This document turns the “what SAGE is missing at scale” list into concrete controls (implemented now) and next bets (not yet shipped).
| Area | What exists |
|---|---|
| Proof / traces | JSON-lines session log (memory/sessions/), SAGE_SESSION_ID, optional SAGE_TRACE_ID on each line, MODEL_ROUTING_DECISION, TOKEN_USAGE, CONTEXT_CLAMPED, HUMAN_CHECKPOINT_REACHED. |
| Laptop-friendly eval | SAGE_MODEL_PROFILE=test or SAGE_FORCE_LOCAL_MODEL=<tag> forces one small Ollama model for all roles (see sage/llm/test_profile.py). sage eval smoke runs tests/integration with that profile. sage eval golden checks golden JSONL + event order (routing → clamp → token usage) without Ollama. |
| Hardware-aware real work | sage prep (same stack logic as sage setup suggest) recommends pulls for your RAM/VRAM/disk — not the test profile.

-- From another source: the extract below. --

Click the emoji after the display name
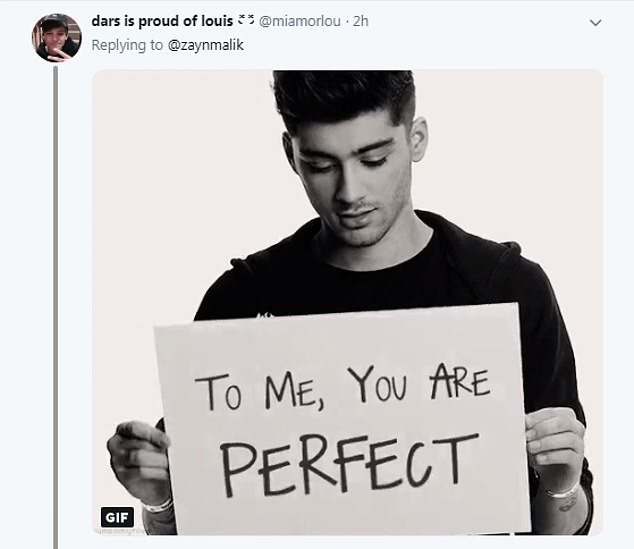The height and width of the screenshot is (549, 634). [245, 21]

Use sage setup apply to merge into models.yaml. |
| Grounding / limits | SAGE_MAX_PROMPT_CHARS_TOTAL clamps prompts; successful clamps emit CONTEXT_CLAMPED. Tool policy + workspace roots unchanged. |
| Human-in-the-loop | research mode pauses at checkpoints; plan snapshot written to .sage/last_plan.json before Enter-to-continue. auto / silent skip blocking prompts. |
| Operational hygiene | Log redaction for common secret patterns; SAGE_TOOL_POLICY; session log rotation via SAGE_SESSION_LOG_MAX_MB. |
- Regression as a product:
Golden traces (JSONL fixtures) + ordering checks— in progress (tests/fixtures/golden_trace_minimal.jsonl,sage eval golden). Optional: nightly diff of full session logs vs baselines. - Stronger retrieval: RAG index health metrics, citation snippets in agent context, and explicit “no evidence” flags when retrieval is empty.
- Review UX: Web or TUI diff view, queue of pending patches, approve/reject with audit log (beyond file export + Enter).

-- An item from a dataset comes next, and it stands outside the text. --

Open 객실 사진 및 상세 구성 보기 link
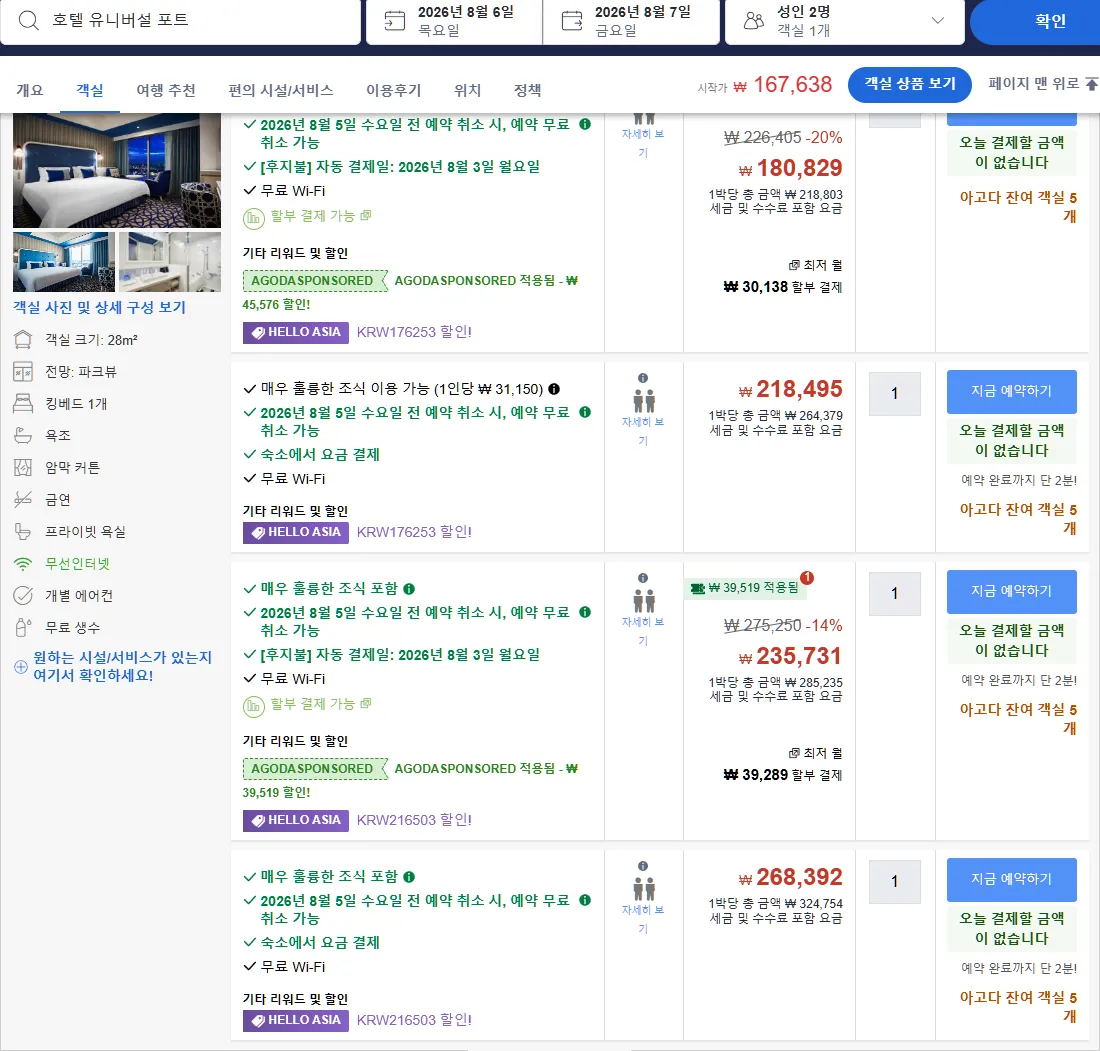This screenshot has height=1051, width=1100. point(100,307)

- Service hardening: Per-tenant roots, tool allowlists, secret backends — only if SAGE becomes a hosted service.
SAGE is a self-improving, multi-agent orchestration loop with explicit routing, policy gates, and structured logs — the north star is trust through observability, not only “more autonomy.”
# Fast routing for tests (single small Ollama model everywhere)
export SAGE_MODEL_PROFILE=test
pytest tests/ -q
# Greenfield mocked e2e (full graph, no Ollama)
pytest tests/e2e/test_greenfield_pipeline_mocked.py -q
# Golden trace ordering (no Ollama)
sage eval golden
# Planner + Ollama integration only (requires `ollama` + pulled model, e.g. qwen2.5-coder:1.5b)
sage eval smoke
# Recommended models for *your* hardware (do not conflate with SAGE_MODEL_PROFILE=test)
sage prep
# Full regression script (unit tests + golden + optional profile)
./scripts/regression_local.shCorrelate log lines across tools: set SAGE_TRACE_ID to the same value in every terminal that participates in one logical run.